--- Records for this task Enclosed Below ---

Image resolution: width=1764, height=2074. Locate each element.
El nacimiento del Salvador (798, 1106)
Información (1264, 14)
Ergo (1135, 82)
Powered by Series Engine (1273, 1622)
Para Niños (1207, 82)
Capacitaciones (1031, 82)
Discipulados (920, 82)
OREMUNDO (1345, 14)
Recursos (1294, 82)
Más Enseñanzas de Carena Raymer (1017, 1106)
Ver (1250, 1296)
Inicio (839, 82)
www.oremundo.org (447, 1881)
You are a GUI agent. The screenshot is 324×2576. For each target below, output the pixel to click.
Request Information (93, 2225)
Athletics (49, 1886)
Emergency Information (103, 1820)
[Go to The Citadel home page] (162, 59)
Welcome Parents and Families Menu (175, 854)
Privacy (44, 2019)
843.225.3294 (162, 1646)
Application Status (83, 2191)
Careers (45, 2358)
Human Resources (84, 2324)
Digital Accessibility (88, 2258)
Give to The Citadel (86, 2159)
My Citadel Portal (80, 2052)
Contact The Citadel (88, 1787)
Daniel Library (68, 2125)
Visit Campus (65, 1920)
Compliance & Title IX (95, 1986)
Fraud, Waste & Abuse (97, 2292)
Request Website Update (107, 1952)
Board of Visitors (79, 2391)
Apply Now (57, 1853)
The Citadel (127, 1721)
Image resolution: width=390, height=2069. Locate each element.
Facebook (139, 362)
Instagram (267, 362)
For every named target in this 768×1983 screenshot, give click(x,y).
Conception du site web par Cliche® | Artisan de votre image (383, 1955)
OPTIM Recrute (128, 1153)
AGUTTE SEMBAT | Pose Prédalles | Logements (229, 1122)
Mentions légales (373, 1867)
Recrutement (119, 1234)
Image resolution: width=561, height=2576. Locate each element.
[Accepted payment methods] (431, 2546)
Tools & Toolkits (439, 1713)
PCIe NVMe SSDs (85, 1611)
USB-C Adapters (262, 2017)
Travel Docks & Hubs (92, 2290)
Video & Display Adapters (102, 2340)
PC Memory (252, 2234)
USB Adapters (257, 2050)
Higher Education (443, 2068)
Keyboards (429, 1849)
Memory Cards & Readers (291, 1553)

--- End of Enclosed Records for this task ---

### About this exercise
What lines in the records contain the word "width"? Return each one.

### Task answer
Image resolution: width=1764, height=2074. Locate each element.
Image resolution: width=390, height=2069. Locate each element.
Image resolution: width=561, height=2576. Locate each element.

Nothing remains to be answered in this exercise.